Día tras día, cuerpos llegan a las orillas del Mediterráneo mientras cientos de familias esperan noticias que nunca llegan. Tiendas de campaña vacías y llamadas sin respuesta son el rastro de los migrantes que desaparecen en su intento por llegar a Europa en lo que se conoce como “naufragios invisibles”.
Según la Organización Internacional para las Migraciones (OIM) de la ONU, el comienzo de 2026 ya se perfila como el más mortal para quienes buscan cruzar el mar, con 682 desaparecidos confirmados hasta el 16 de marzo. Sin embargo, el número real de víctimas podría ser mucho mayor.
Grupos de derechos humanos aseguran que Italia, Túnez y Malta han restringido la información sobre rescates y naufragios, lo que impide verificar la magnitud de la tragedia. “Es una estrategia de silencio”, denunció Matteo Villa, del Instituto Italiano de Estudios Políticos Internacionales.
Tras el paso del ciclón Harry, la organización Refugees in Libya reportó más de 1,000 desaparecidos. En las semanas siguientes, al menos 20 cuerpos fueron hallados en las costas de Italia y Libia. Las autoridades, sin embargo, no han confirmado ni desmentido los hechos. “Europa debería saber que quienes se ahogan también tenían sueños y familias”, expresó Josephus Thomas, migrante y líder comunitario en Túnez.
Julia Black, de la OIM, explicó que el organismo enfrenta graves dificultades para verificar muertes en estos “naufragios invisibles”. En 2025 se reportaron más de 1,500 desaparecidos cuya suerte sigue sin conocerse. “Ahora tenemos cientos de casos no verificables porque se han vuelto demasiados”, admitió.
La falta de transparencia se agrava por los recortes de fondos y las restricciones a las organizaciones humanitarias. The Associated Press pidió explicaciones a las autoridades de Túnez, Italia y Malta, pero no obtuvo respuesta.
Las desapariciones se multiplicaron tras el ciclón Harry, que dejó vientos de 62 millas por hora y olas de hasta 30 pies de altura. Solo se conoce a un sobreviviente: fue rescatado por un buque mercante el 22 de enero y contó que viajaba con unas 50 personas. Malta no ha confirmado su rescate ni la recuperación de los cuerpos.
Frontex, la agencia fronteriza de la Unión Europea, reportó haber detectado ocho embarcaciones con 160 migrantes durante el paso del ciclón.
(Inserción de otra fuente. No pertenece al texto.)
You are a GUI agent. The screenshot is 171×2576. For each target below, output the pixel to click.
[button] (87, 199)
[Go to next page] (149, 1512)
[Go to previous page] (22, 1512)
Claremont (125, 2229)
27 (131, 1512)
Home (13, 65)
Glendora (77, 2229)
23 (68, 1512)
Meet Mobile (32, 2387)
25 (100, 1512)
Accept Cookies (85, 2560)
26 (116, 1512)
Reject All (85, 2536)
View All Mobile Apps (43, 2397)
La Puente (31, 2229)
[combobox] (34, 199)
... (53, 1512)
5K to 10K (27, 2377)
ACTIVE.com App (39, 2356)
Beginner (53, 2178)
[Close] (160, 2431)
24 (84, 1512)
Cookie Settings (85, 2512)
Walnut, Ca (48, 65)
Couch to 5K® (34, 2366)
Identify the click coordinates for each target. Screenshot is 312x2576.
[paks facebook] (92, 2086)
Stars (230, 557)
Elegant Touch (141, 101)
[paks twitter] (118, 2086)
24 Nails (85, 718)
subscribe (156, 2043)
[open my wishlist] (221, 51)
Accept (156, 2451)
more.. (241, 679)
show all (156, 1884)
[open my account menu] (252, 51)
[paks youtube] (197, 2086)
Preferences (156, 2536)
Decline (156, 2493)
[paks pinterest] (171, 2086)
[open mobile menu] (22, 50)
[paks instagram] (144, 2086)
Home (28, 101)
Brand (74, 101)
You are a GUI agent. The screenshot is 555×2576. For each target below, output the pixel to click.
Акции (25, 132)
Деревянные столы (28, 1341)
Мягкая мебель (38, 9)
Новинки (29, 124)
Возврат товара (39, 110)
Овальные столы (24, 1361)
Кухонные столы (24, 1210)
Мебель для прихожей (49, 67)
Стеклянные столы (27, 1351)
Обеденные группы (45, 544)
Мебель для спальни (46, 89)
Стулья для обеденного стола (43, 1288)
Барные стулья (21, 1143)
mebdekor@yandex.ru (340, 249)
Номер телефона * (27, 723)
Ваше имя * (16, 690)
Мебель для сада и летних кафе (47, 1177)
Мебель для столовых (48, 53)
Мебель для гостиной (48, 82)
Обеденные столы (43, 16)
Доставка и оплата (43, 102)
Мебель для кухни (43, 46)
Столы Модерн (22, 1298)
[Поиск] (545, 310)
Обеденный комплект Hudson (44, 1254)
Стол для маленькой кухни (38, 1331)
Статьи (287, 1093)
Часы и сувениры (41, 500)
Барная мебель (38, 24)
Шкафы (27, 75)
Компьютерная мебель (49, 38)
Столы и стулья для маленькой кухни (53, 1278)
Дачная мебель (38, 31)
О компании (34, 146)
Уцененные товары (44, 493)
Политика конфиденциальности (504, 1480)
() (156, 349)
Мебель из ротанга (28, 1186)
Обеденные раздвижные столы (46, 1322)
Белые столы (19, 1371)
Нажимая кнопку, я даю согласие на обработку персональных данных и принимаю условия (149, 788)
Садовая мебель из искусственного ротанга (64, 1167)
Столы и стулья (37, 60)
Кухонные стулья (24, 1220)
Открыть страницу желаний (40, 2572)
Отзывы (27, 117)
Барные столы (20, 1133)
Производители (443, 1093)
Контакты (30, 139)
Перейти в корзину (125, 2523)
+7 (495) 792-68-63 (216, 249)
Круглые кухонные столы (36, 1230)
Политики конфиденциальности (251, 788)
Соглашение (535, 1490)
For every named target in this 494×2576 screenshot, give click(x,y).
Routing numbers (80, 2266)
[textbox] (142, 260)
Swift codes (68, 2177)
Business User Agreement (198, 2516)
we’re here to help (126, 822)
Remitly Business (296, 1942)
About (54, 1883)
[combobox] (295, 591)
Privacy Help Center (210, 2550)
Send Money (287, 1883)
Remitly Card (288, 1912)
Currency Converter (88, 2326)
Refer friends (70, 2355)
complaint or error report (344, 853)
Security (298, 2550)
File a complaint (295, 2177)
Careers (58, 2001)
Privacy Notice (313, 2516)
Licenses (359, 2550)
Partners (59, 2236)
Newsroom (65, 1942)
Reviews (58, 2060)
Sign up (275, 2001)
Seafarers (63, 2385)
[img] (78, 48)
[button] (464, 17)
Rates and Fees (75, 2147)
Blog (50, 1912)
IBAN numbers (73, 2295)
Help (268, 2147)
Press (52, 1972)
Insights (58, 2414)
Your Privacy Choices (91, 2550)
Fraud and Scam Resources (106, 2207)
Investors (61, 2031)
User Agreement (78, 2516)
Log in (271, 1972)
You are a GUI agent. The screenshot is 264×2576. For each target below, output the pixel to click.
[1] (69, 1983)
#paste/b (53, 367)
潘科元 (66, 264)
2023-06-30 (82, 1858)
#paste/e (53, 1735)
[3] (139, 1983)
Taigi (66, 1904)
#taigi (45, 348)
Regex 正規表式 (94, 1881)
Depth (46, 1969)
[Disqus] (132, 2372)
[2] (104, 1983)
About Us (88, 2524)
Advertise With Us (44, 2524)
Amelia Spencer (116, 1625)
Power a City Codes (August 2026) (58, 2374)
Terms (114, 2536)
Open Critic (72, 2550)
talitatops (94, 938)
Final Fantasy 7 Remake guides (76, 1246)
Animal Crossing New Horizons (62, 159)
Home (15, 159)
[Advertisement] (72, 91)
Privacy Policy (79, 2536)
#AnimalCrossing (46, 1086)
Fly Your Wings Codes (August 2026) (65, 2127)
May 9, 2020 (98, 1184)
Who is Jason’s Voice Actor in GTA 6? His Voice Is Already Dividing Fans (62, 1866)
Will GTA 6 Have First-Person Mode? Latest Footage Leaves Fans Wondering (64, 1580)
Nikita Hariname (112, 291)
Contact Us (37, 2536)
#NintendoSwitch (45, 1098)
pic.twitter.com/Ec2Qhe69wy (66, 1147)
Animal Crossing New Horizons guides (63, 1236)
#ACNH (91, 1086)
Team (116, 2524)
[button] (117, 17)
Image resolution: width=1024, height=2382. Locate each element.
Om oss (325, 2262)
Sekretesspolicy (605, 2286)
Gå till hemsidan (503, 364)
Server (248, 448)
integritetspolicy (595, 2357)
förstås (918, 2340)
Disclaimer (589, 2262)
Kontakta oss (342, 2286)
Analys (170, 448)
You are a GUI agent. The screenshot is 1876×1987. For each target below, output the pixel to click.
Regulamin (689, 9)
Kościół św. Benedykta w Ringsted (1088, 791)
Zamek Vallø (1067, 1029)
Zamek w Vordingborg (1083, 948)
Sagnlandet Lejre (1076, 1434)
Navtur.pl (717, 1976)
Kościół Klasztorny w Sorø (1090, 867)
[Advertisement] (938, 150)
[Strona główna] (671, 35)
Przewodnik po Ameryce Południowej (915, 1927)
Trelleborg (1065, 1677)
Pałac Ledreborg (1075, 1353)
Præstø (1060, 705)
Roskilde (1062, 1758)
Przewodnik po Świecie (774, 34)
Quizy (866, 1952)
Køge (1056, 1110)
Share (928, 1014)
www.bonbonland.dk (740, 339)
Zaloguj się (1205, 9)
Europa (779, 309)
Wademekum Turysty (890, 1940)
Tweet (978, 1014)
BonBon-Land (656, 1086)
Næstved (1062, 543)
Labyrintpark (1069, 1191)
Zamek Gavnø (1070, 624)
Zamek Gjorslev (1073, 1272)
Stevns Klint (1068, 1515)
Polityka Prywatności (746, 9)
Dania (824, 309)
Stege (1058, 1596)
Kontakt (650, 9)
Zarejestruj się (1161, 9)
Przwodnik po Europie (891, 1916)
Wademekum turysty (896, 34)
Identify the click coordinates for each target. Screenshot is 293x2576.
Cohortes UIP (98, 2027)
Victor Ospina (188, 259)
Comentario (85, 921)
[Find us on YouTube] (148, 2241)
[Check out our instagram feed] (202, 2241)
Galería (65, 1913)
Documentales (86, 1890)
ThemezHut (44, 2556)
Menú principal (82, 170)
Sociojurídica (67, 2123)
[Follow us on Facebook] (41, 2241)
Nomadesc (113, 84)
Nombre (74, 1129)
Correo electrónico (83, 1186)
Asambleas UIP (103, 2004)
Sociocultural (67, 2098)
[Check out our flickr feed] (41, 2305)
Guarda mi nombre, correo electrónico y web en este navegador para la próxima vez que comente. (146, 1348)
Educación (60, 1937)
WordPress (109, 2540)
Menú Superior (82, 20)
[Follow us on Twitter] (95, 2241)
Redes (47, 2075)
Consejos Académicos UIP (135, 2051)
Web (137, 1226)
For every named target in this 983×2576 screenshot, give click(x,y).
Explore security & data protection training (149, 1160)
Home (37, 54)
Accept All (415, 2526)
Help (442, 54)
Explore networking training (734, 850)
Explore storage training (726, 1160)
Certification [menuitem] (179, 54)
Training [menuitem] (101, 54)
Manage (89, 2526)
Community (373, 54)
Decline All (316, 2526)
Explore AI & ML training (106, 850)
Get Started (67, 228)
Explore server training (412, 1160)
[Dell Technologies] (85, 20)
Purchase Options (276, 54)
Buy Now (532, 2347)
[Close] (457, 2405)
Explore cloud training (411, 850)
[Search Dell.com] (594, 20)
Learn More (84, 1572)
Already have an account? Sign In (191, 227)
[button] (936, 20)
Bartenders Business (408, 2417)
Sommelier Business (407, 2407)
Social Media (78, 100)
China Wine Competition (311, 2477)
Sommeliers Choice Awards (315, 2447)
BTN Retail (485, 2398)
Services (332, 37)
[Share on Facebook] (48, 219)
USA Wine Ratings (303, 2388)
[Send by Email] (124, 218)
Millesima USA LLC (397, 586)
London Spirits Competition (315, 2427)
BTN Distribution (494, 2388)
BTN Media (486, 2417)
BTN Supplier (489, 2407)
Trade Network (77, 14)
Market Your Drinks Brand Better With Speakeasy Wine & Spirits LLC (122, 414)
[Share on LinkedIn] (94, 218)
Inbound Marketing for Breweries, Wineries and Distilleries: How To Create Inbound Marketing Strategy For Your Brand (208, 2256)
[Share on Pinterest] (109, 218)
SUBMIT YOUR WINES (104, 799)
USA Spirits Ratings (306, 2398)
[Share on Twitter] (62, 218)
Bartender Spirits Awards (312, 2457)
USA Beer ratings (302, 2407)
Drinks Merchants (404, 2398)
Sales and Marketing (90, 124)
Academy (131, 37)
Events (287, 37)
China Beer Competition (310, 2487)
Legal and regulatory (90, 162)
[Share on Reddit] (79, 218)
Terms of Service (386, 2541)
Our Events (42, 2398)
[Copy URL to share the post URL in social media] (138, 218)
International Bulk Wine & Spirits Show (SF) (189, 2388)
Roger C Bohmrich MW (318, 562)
Seis fueron rescatadas; el destino de las otras dos sigue sin conocerse.
Mientras tanto, en Túnez, las familias realizan actos de duelo. “Todos estamos traumatizados”, dijo el doctor Ibrahim Fofana, que pidió identificar los cadáveres hallados en Italia.
La represión y el control de la información se han intensificado. Desde mediados de 2024, el Ministerio del Interior tunecino dejó de divulgar cifras sobre migrantes, justificándose en razones de seguridad. “Es una decisión política, no de seguridad”, aseguró Romdhane Ben Amor, portavoz del Foro Tunecino por los Derechos Económicos y Sociales.
Italia también redujo sus reportes. Según Matteo Villa, la guardia costera dejó de publicar datos mensuales en 2020 y eliminó los reportes antiguos en 2022. Este año aún no ha emitido comunicados, a pesar de que unas 5,000 personas llegaron a sus costas. “Es una estrategia política para ocultar la información al público”, concluyó Villa.